Debugging Varnish

Richo Healey

This article was originally published on the 99designs Tech Blog

At 99designs we heavily (ab)use Varnish to make our app super fast, but also to do common, simple tasks without having to invoke our heavy-by-contrast PHP stack. As a result, our Varnish config is pretty involved, containing more than 1000 lines of VCL, and a non-trivial amount of embedded C.

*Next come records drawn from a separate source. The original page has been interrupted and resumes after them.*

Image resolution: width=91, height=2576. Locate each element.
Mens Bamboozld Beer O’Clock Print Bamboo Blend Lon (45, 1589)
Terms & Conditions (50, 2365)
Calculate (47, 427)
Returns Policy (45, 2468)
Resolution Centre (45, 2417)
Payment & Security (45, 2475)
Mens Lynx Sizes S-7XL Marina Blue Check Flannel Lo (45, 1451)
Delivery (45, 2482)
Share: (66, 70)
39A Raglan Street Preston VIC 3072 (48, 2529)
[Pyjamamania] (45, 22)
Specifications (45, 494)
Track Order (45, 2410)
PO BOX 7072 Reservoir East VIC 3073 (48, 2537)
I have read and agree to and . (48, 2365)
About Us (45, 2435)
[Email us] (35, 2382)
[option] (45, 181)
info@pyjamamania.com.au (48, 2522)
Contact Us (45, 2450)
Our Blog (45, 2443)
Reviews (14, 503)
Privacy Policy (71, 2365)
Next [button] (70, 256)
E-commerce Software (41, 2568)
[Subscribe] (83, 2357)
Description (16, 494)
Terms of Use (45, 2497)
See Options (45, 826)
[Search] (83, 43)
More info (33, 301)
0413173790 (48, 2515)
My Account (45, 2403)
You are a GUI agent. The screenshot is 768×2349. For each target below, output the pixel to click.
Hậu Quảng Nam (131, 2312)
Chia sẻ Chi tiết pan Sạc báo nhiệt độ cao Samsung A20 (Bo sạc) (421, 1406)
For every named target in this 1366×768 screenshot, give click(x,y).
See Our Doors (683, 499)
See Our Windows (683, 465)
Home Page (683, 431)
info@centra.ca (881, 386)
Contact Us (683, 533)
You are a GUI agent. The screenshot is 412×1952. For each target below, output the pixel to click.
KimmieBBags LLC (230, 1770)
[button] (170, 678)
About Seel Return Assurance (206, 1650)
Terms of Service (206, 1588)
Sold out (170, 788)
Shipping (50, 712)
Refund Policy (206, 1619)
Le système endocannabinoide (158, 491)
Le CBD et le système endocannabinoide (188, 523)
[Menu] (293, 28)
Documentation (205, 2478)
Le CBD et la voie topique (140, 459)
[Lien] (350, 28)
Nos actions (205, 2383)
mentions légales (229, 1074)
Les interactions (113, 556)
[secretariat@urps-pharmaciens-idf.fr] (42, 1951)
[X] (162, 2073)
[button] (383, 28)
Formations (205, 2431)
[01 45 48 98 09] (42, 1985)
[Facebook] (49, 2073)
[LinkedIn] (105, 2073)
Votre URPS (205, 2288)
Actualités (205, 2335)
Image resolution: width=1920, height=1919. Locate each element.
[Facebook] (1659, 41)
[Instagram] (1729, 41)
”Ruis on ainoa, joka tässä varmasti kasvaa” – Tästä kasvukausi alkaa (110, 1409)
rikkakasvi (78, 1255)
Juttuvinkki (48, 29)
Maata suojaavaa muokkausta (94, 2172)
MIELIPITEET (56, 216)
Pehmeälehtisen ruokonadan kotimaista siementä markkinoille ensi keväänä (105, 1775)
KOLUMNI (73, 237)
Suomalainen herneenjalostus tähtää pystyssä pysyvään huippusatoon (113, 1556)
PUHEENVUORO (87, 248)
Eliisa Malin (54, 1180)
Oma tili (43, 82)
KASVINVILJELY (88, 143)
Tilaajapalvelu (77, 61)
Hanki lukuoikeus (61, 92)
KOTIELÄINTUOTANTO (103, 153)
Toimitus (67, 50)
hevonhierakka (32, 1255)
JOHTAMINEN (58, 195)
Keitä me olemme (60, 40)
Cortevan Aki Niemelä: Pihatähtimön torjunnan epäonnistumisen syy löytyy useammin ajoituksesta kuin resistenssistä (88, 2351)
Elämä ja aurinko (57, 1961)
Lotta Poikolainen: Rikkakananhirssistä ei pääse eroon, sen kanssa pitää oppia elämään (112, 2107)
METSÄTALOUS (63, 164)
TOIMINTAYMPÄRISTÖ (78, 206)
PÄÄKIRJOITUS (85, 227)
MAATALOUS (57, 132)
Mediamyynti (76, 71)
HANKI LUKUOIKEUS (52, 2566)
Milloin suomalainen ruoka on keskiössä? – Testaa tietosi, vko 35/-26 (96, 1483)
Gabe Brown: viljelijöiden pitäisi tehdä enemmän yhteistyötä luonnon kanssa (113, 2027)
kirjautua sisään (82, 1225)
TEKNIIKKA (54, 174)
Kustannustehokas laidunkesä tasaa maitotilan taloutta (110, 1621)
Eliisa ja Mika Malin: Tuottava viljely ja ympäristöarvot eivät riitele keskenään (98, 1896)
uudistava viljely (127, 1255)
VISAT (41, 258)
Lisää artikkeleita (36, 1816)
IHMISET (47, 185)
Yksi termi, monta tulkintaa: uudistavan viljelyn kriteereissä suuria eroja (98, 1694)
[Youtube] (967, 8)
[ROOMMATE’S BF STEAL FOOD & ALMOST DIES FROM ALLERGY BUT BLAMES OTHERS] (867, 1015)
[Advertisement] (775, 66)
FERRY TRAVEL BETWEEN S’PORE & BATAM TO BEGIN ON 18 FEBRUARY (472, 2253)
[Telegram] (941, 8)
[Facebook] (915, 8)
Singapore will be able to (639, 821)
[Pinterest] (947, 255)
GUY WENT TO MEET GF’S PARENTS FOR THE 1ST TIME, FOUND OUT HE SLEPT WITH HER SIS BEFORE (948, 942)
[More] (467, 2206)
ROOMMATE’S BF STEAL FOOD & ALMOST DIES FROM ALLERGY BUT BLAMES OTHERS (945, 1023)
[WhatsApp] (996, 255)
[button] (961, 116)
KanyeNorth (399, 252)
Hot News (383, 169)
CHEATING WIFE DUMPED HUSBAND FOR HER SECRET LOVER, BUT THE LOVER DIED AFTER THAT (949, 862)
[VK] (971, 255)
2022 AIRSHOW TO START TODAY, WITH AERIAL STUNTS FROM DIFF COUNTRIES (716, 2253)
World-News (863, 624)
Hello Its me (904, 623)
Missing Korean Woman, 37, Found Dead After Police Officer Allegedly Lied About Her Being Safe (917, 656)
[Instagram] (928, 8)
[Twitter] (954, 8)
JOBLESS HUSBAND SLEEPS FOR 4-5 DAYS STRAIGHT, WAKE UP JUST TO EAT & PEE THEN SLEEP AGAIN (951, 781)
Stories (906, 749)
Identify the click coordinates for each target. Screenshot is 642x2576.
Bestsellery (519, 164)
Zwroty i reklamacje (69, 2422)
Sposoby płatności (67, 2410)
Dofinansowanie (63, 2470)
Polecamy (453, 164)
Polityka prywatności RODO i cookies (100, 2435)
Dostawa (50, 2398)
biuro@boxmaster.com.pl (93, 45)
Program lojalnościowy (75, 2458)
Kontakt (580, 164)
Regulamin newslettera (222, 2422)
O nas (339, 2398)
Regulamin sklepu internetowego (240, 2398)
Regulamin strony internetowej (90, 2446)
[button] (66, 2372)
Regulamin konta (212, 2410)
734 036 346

When we started seeing regular segfaults, it was a pretty safe assumption that one of us had goofed writing C code. So how do you track down a transient segfault in a system like Varnish? Join us down the rabbit hole…

Get a core dump

The first step is to modify your production environment to provide you with useful core dumps. There are a few steps in this:

  1. First of all, configure the kernel to provide core dumps by setting a few sysctls:

    echo 1 > /proc/sys/kernel/core_uses_pid
    echo 2 > /proc/sys/fs/suid_dumpable
    mkdir /mnt/cores
    chmod 777 /mnt/cores
    echo  /mnt/cores/core > /proc/sys/kernel/core_pattern
    

    In order, this:

    • Tells the kernel to append pid’s to core files to make it easy to marry up the cores with the logs
    • Tells the kernel that suid binaries are allowed to dump core
    • Creates a place to store cores on AWS’s ephemeral storage (if like us you’re on EC2)
    • Tells the kernel to write core files out there
  2. With this done, and no known way to trigger the bug, play the waiting game.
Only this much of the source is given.